Agencies Seek To Restrict Incentive Compensation

Banking and housing regulators have reintroduced a 2016 proposed rule to establish new limits on incentive compensation at institutions with at least $1 billion in assets. The 2016 draft being re-proposed creates a three-tiered approach based on the size of the institution, from $1 billion to $50 billion, $50 billion to $250 billion and more than $250 billion, with larger institutions subject to stricter requirements.

MBA staff is reviewing the proposal but notes initial concerns. It objects to the treatment of banks in asset classes and the problems it creates with talent retention.

“The reintroduced proposal is as flawed as the original from 2016,” said MBA President and CEO Jackson Hataway. “The current proposal doesn’t take into considerations the comments that were raised with the previous proposal.”

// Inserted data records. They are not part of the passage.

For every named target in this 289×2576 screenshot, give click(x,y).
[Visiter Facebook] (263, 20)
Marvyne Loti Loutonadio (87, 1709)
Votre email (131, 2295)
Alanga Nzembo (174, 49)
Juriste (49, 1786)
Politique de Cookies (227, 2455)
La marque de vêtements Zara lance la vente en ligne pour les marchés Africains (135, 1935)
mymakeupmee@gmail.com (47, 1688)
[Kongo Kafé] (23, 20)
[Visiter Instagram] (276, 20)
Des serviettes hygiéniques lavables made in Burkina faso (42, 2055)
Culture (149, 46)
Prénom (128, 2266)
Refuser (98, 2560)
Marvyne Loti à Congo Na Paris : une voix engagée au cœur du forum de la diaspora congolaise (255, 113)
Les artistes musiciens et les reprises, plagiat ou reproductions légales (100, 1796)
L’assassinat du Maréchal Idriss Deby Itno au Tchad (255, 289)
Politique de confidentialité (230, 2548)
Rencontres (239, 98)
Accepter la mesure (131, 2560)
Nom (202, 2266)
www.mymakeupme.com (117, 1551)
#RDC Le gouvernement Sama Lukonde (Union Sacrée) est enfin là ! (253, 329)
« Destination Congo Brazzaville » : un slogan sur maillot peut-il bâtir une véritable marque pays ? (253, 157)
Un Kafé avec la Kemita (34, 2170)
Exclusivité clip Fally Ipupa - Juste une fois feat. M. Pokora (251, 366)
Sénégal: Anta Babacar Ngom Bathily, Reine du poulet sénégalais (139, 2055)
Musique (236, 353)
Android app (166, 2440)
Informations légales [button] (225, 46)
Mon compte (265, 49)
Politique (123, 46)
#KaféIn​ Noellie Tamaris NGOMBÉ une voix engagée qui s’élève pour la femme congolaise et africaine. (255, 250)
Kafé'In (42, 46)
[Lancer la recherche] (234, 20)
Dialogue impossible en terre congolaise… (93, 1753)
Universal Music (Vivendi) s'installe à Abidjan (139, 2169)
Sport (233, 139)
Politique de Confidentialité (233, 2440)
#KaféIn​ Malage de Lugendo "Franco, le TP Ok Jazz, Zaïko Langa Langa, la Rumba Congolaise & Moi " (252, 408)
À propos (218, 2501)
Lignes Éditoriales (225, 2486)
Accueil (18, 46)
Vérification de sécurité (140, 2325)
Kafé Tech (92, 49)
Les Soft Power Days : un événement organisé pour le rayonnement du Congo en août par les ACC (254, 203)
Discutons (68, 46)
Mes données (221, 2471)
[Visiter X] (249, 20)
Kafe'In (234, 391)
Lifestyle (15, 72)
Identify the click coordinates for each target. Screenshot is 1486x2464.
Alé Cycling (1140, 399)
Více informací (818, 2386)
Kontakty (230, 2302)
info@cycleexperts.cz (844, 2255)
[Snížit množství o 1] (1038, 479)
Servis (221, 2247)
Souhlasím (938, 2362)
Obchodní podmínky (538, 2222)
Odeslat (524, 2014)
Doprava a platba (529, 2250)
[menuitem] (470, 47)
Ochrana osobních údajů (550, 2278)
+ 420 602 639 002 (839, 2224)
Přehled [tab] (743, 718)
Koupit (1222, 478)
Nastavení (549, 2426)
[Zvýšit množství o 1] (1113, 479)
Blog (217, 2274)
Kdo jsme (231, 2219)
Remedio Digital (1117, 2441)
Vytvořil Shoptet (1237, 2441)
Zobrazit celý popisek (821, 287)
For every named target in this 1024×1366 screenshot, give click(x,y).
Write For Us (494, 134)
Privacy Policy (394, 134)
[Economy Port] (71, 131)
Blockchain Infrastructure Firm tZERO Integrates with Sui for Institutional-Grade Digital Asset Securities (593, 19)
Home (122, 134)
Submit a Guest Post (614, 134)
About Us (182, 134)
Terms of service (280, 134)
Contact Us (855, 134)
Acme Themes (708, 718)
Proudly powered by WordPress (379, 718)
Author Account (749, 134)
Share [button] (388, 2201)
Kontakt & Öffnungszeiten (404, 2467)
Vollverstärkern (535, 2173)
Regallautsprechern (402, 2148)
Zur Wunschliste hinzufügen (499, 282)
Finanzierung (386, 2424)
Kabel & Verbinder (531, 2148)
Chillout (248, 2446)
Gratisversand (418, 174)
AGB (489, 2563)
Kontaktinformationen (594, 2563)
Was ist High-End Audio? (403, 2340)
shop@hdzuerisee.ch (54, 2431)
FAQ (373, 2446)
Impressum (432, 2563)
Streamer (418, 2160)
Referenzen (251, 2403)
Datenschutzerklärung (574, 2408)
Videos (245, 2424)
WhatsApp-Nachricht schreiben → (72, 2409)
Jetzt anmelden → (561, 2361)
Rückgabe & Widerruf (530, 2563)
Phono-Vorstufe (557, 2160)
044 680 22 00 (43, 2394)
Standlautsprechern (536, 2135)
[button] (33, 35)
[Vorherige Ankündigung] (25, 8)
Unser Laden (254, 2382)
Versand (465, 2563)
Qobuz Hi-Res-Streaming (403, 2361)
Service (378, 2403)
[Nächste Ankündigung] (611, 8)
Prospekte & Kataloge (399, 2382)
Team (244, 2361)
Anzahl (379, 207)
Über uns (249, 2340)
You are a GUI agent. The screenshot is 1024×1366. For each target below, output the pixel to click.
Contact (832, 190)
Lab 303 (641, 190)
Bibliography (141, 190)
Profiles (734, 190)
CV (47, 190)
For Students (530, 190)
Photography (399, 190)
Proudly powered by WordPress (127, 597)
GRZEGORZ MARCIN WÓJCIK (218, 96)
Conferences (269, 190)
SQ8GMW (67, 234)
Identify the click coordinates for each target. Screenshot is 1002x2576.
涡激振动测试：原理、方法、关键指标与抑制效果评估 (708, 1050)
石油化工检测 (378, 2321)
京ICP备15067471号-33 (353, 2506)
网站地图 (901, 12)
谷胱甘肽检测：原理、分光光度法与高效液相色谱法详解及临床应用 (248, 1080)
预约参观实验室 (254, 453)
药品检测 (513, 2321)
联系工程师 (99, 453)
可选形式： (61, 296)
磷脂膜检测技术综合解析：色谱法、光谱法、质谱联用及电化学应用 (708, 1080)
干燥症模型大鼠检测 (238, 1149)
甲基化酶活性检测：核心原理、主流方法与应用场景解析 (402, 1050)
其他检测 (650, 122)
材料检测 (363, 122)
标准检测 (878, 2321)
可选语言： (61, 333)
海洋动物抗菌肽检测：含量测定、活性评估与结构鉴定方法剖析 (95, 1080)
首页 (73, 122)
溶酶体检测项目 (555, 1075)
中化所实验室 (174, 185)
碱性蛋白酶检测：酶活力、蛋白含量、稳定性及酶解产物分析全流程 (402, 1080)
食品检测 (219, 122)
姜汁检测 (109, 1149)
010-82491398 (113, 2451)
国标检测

Section 956 of the Dodd-Frank Act requires the following agencies to jointly issue regulations or guidelines to prohibit incentive-based compensation arrangements that encourage excessive risk-taking at financial institutions with at least $1 billion in assets.

  • Federal Reserve
  • Federal Deposit Insurance Corporation
  • Office of the Comptroller of the Currency
  • National Credit Union Administration
  • Securities and Exchange Commission
  • Federal Housing Finance Agency

Neither the Federal Reserve nor SEC joined the other agencies in proposing the rule.

“The fact that all of the agencies didn’t sign onto this proposal indicates how many flaws it has,” Hataway said.

FDIC Chairman Martin Gruenberg has said the proposal won’t advance unless it is adopted by all six agencies.

MO Reps Call For FDIC Chair To Resign

Congressman Blaine Luetkemeyer and Congresswoman Ann Wagner are calling for Martin Gruenberg, chairman of the Federal Deposit Insurance Corporation, to resign following this week’s report that found the agency failed to provide its employees a workplace safe from sexual harassment, discrimination and other misconduct.

The report found the FDIC nurtured “a patriarchal, insular and risk-averse culture” that contributed to the conditions that allowed for misconduct. It also found that widespread fear of retaliation prevented employees from speaking out, and that the response by management to reports of misconduct “have been insufficient and ineffective.”

Luetkemeyer said Gruenberg’s “failure to lead, disregard for managerial duties and inability to operate as a responsible employer and regulator have reached a critical juncture with this damning report the FDIC commissioned to look into its workplace culture.” In a post on X, Wagner said that “instances detailed in this report are despicable and are clearly the result of broken, sexist, and reprehensible top down leadership that has failed the FDIC and all its workers.”

The independent investigation was conducted by the law firm Cleary Gottlieb and was commissioned by the FDIC following media reports of widespread misconduct at the agency.